A violência praticada por um grupo de adolescentes contra o cão comunitário conhecido como Orelha, na Praia Brava, em Florianópolis (SC), comoveu o país e ganhou repercussão no Senado Federal na primeira semana de trabalho legislativo de 2026. O caso reacendeu o debate sobre a necessidade de punições mais severas para crimes de maus-tratos a animais.
Durante pronunciamentos no plenário, senadores manifestaram indignação com o episódio e cobraram medidas mais efetivas por parte do poder público, tanto no endurecimento da legislação quanto na implementação de políticas de acolhimento e proteção aos animais em situação de rua.
Parlamentares ressaltaram que casos de violência contra animais têm se tornado recorrentes e defenderam penas mais rigorosas como forma de coibir esse tipo de crime, além de ações educativas e preventivas.

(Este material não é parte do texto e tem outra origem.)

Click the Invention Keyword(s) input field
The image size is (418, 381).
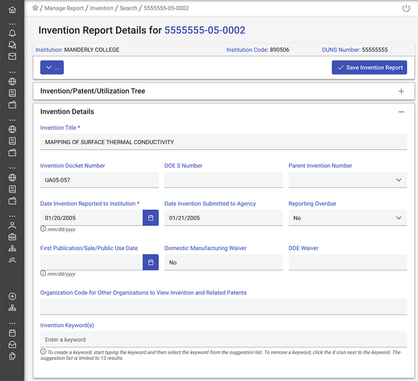223,339
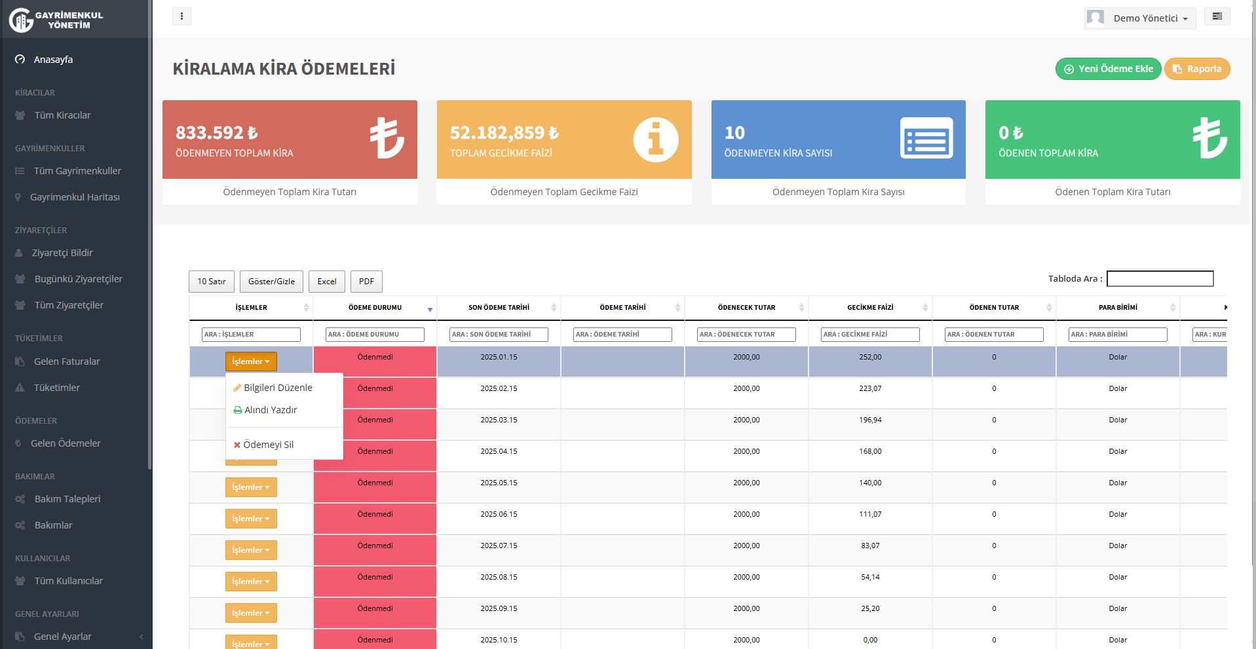Viewport: 1256px width, 649px height.
Task: Focus the Tabloda Ara search field
Action: pyautogui.click(x=1160, y=279)
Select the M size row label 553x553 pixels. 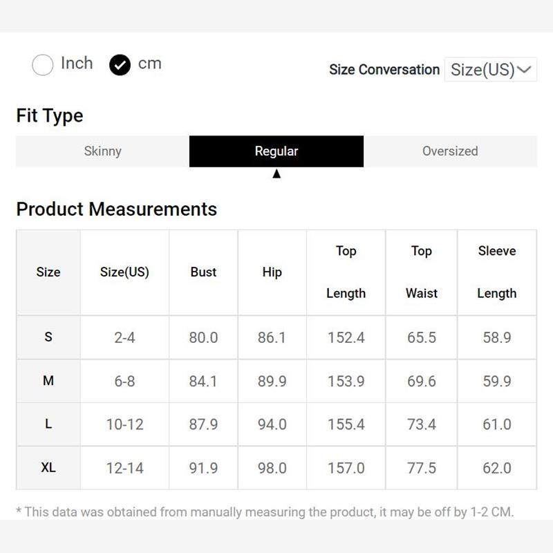point(48,381)
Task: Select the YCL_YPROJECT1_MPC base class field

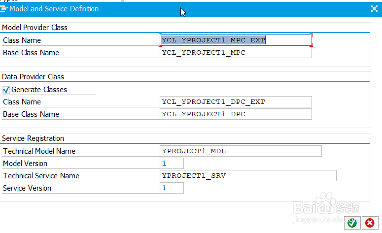Action: tap(236, 53)
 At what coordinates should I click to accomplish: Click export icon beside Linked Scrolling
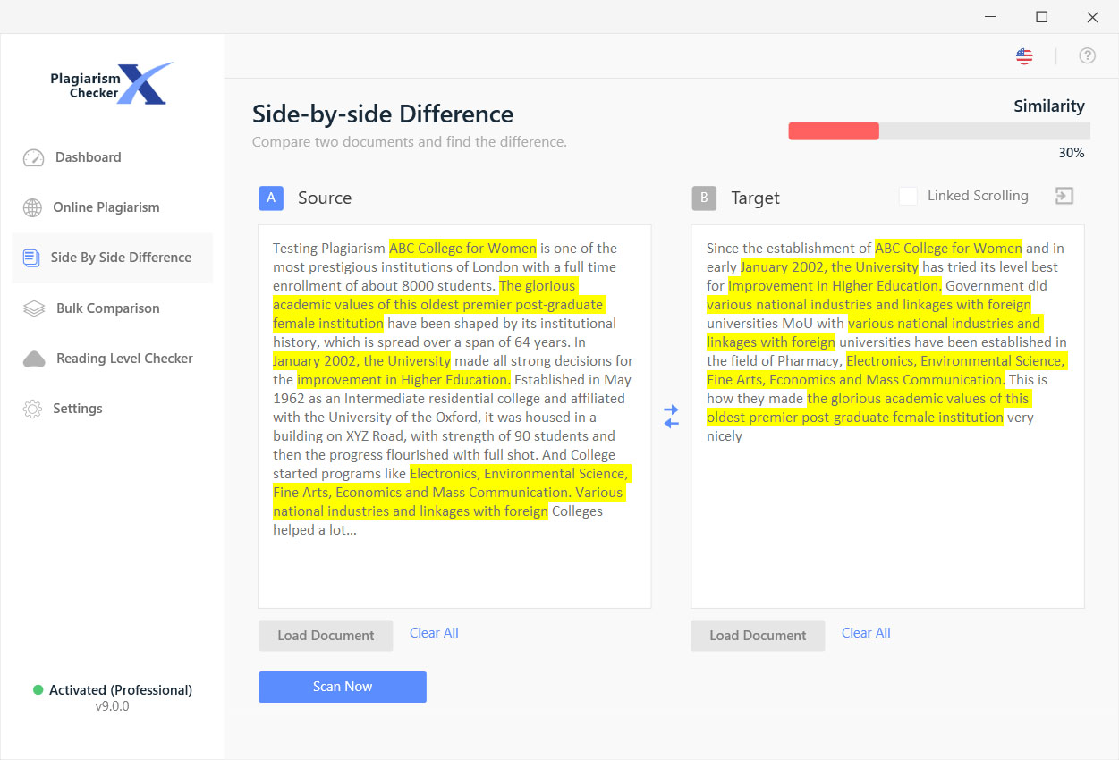tap(1064, 197)
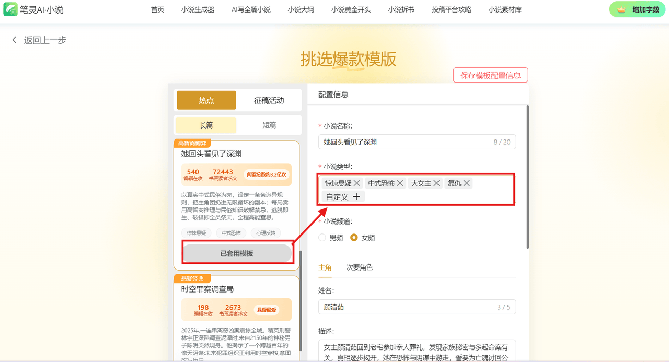Open 小说生成器 in top navigation
Image resolution: width=669 pixels, height=362 pixels.
point(198,9)
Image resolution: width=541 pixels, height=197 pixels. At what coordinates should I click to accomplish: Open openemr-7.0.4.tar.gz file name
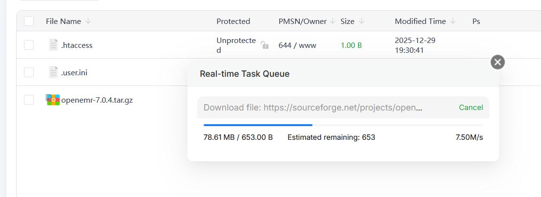click(97, 100)
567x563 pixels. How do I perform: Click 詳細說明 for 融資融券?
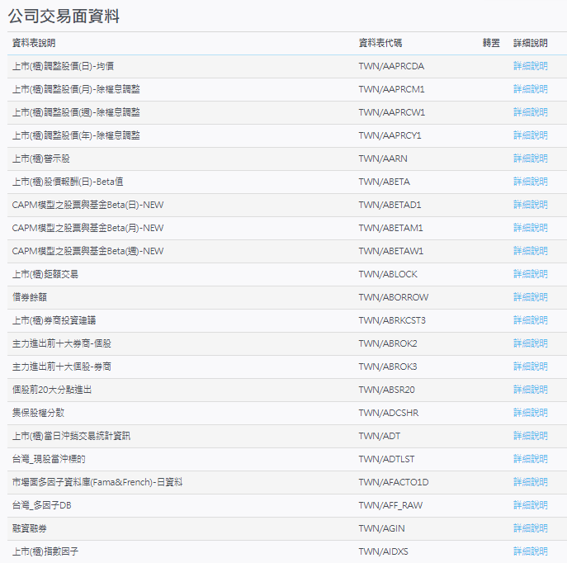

Também foi destacada a importância de fortalecer estruturas de apoio, como abrigos, programas de adoção e campanhas de conscientização da população.

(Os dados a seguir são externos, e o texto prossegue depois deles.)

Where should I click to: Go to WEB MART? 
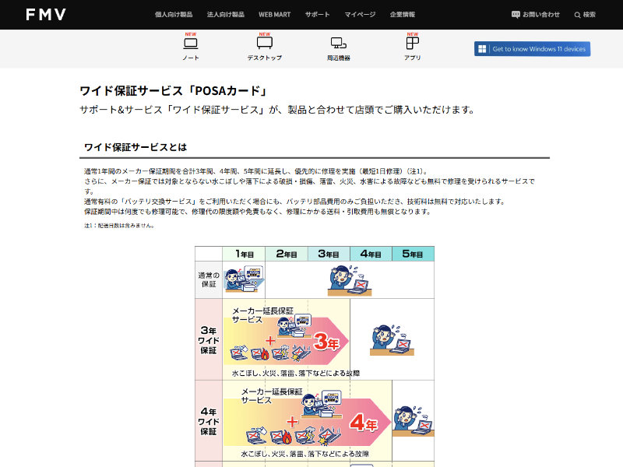pyautogui.click(x=274, y=14)
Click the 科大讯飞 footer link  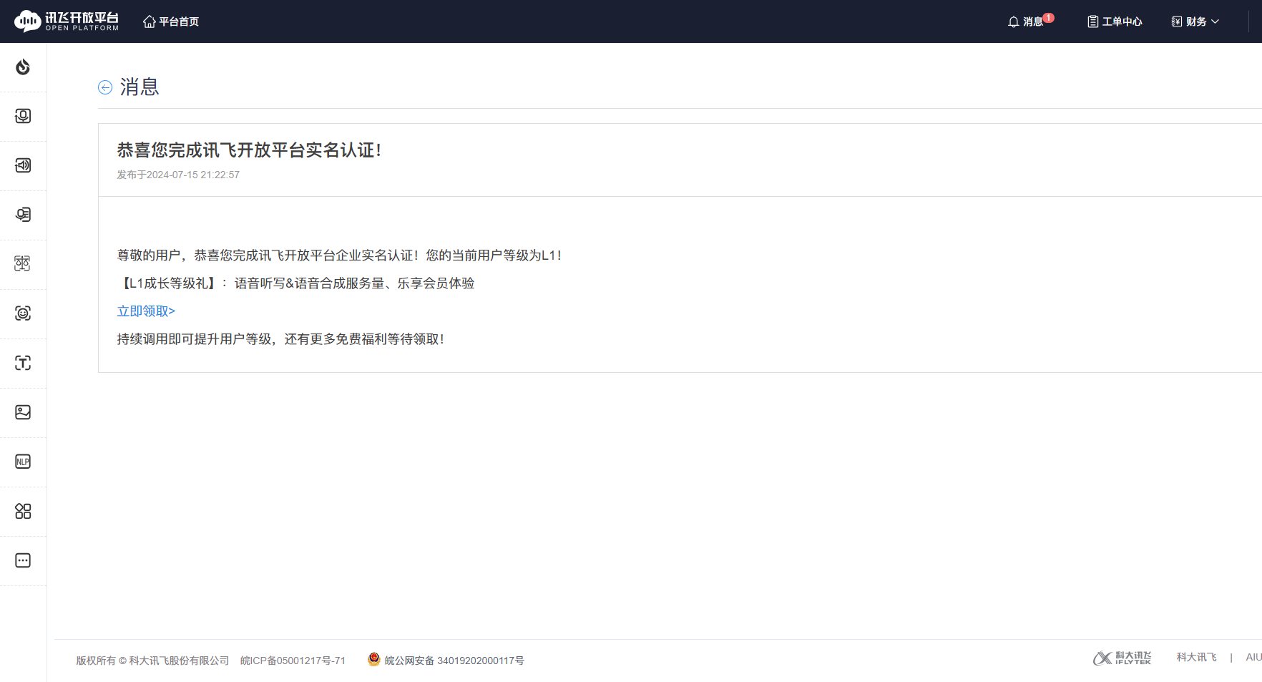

O caso do cão Orelha simbolizou, segundo os senadores, a vulnerabilidade dos animais comunitários e a necessidade de uma resposta mais firme do Estado diante de atos de crueldade, especialmente quando envolvem menores de idade.
A discussão deve impulsionar novos projetos e o avanço de propostas já em tramitação no Congresso Nacional voltadas à proteção animal e ao combate aos maus-tratos.